Cancer Immunol Immunother. 1995 Jul;41(1):53-60. doi: 10.1007/BF01788960.
Mouse monoclonal antibodies to CD19 detect an antigenic determinant expressed exclusively on the surface of B lymphocytes, and have previously been shown to be potentially useful therapeutic reagents for human B cell lymphoma. We report the production and characterization of a mouse/human chimeric antibody, cCD19, with potent in vivo antitumour activity. The genes encoding the variable domains for heavy (VH) and light (VL) chains were subcloned into eukaryotic expression vectors containing human constant region genes (IgG1 and kappa), and co-transfected into non-secreting Sp2/0 mouse myeloma cells. Intraperitoneal administration of cCD19 produced inhibition of growth of subcutaneous CD19+ Sultan human B lymphoma tumours in scid/scid mice. When the antibody was administered 18 and 20 days after subcutaneous tumour inoculation, an approximately 30% reduction in tumour size was noted by day 29. cCD19 faithfully mimicked the in vitro binding characteristics of mCD19 as (a) the chimeric antibody was shown by flow cytometry to bind exclusively to cell lines that expressed CD19, (b) cCD19 was able to inhibit the binding of mCD19 on CD19+ cells completely and (c) the affinity of binding of the two antibodies was not significantly different [Ka = (2.03 +/- 1.5) x 10(8)]. In bio-distribution studies, up to 14.8% of the total injected antibody dose per gram of tissue was localized in CD19+ Sultan tumours at 24 h approximately, 14.4% was present in the tumors at 48 h, and about 13.7% at 72 h.
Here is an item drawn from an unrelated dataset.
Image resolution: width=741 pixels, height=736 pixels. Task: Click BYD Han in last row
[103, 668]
These levels were comparable to mCD19 administered in the same fashion. cCD19 conjugated to idarubicin was specifically and strongly cytotoxic to CD19+ cells cultured in vitro, and demonstrated an IC50 of 0.17 microM, similar to that of mCD19 (0.32 microM) and approximately 14-fold greater than the IC50 of free idarubicin. The specific cytotoxic capacity of cCD19 and its likely reduced immunogenicity suggest that it may potentially be of use in the treatment of refractory B cell lymphoma in humans.
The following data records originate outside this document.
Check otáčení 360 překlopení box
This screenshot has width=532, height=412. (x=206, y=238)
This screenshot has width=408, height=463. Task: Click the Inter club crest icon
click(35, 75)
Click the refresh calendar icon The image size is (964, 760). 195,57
针对CD19的小鼠单克隆抗体可检测出仅在B淋巴细胞表面表达的一种抗原决定簇,并且先前已证明其可能是治疗人类B细胞淋巴瘤的有效治疗试剂。我们报告了一种具有强大体内抗肿瘤活性的小鼠/人嵌合抗体cCD19的制备及特性。编码重链(VH)和轻链(VL)可变区的基因被亚克隆到含有人类恒定区基因(IgG1和κ)的真核表达载体中,并共转染到不分泌的Sp2/0小鼠骨髓瘤细胞中。腹腔注射cCD19可抑制scid/scid小鼠皮下CD19+苏丹人B淋巴瘤肿瘤的生长。当在皮下接种肿瘤后第18天和第20天给予该抗体时,到第29天肿瘤大小约减少30%。cCD19忠实地模拟了mCD19的体外结合特性,因为(a)流式细胞术显示该嵌合抗体仅与表达CD19的细胞系结合,(b)cCD19能够完全抑制mCD19与CD19+细胞的结合,并且(c)两种抗体的结合亲和力无显著差异[Ka =(2.03±1.5)×10⁸]。在生物分布研究中,每克组织中注射的抗体总剂量的高达14.8%在约24小时时定位在CD19+苏丹肿瘤中,48小时时肿瘤中存在14.4%,72小时时约为13.7%。这些水平与以相同方式给予的mCD19相当。与伊达比星偶联的cCD19对体外培养的CD19+细胞具有特异性且强烈的细胞毒性,其IC50为0.17微摩尔,与mCD19(0.32微摩尔)相似,约为游离伊达比星IC50的14倍。cCD19的特异性细胞毒性能力及其可能降低的免疫原性表明它可能潜在地用于治疗人类难治性B细胞淋巴瘤。